Beyond data collection: how data orchestration is vital to ensure food safety

As the BigDataGrapes project aspires to support all European companies in the two key industries powered by grapevines (the wine industry and the natural cosmetics one) through the use of big-data, it must be aware of the plethora of threats to ensure a robust and safe food supply chain. Essential global food safety data needs to be collected, translated, and enriched relating to food recalls and border rejections; price data on agricultural commodities and animal products; news items related to food safety; fraud cases; laboratory testing performed by Food Safety Authorities worldwide, inspections and warning letters on food companies’ plants and premises, and country-level indicators concerning food safety – the list goes on.

However, collecting and processing the data is one part of the puzzle. It is all well and good being aware of certain aspects of the food supply chain but it is another to make intelligent insights and decisions. This can only be done through a process called data orchestration.


The importance of data orchestration

The process of data orchestration – also known as ETL workflows (extract transform load workflows) – is the automation of data-driven processes from end-to-end including preparing data, making decisions based on that data, and taking actions based on those decisions to ensure a high standard of food safety across the global supply chain.

So, what are the keys to effective data orchestration, what tools can we use and how can we synchronize the data flows?

The first step for the DevOps team to deploy a stack – a mass of different data relating to the food supply chain. There are many tools out there that can be used for this, with Apache Airflow and Spotify’s Luigi among the top contenders for a developer to use.

Our initial choice was to use a tool called ‘cronjobs;’ a time-based job scheduler. We then automate data processes using developer ‘scripts’ called ‘Bash Scripts’ and ‘crontab -e commands.’

Every data source we track had its own dedicated directory in our processing servers – also known as the ‘backend’ – and each of these directories contain a run.sh script.
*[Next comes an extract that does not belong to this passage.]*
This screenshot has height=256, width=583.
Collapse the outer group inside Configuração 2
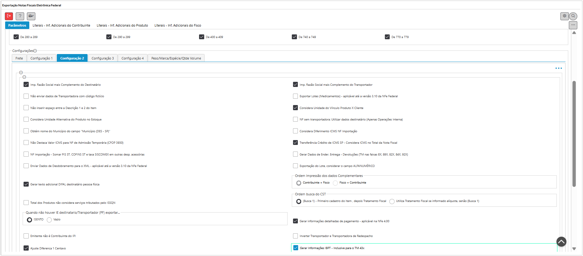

This script is responsible for running each and every workflow and is triggered by the crontab.

We then populate these scripts with lines of code in our dedicated servers and this is where the magic of data orchestration happens.

Firstly, we extract the data that we want to analyze. Then we check if the script responsible for the data extraction has completed its work i.e. data validation, by checking the respective ‘lockfile.’ Finally, we update the lockfile for the next trigger script.

Depending on the data source, translation endpoint triggering scripts may be present – i.e. putting the data into context and incorporating it into an assigned format e.g. an excel document, a file, a folder etc. Text mining – also known as data mining or text classification workflows – breaking down the data into categories and groups – may take place with their respective scripts.

After we have completed the collection and processing of each data record, we record the new data on our internal Content Management System (Drupal). Finally, we transfer the data files using a SFTP – a secure protocol for file transfer – and upload the respective transformed and enriched data records.

For leveraging data that has already been processed, we use a tool called MongoDB: where all the raw data is stored, along with the timestamp of when it was collected and a flag signifying whether or not a record has already been processed.


How to ensure data orchestration is seamless

To ensure that data orchestration is executed as quickly and efficiently as possible, ETL workflows should be deployed when new data is present. For this to be done we need to identify the speed at which workflows can be dispatched.

At the same time, we need to be conscious of server ‘stress levels.’ If ETLs are deployed when intensive tasks are under way it will reduce the speed of the data orchestration and potentially lead to an overload.

Finally, be aware of firewalls these can disrupt the data flow when transferring data from one place to another including specific permissions required. In addition, IT security including fail2ban: that bans IPs that contain malicious signs, and overall crawler traffic that prevents malicious bot traffic, can also affect the workflows capabilities.

Splitting the workload into Atomic Operations – which in layman terms means the ability to execute workflows without interruption – ensures that there is no data loss and the correct permissions and authorisation are in place, to optimise the ETL workflow.


Using data orchestration to make intelligent decisions

Once we have completed data orchestration, the insights that we yield help food safety professionals across the globe make informed, intelligent decisions to keep food safe.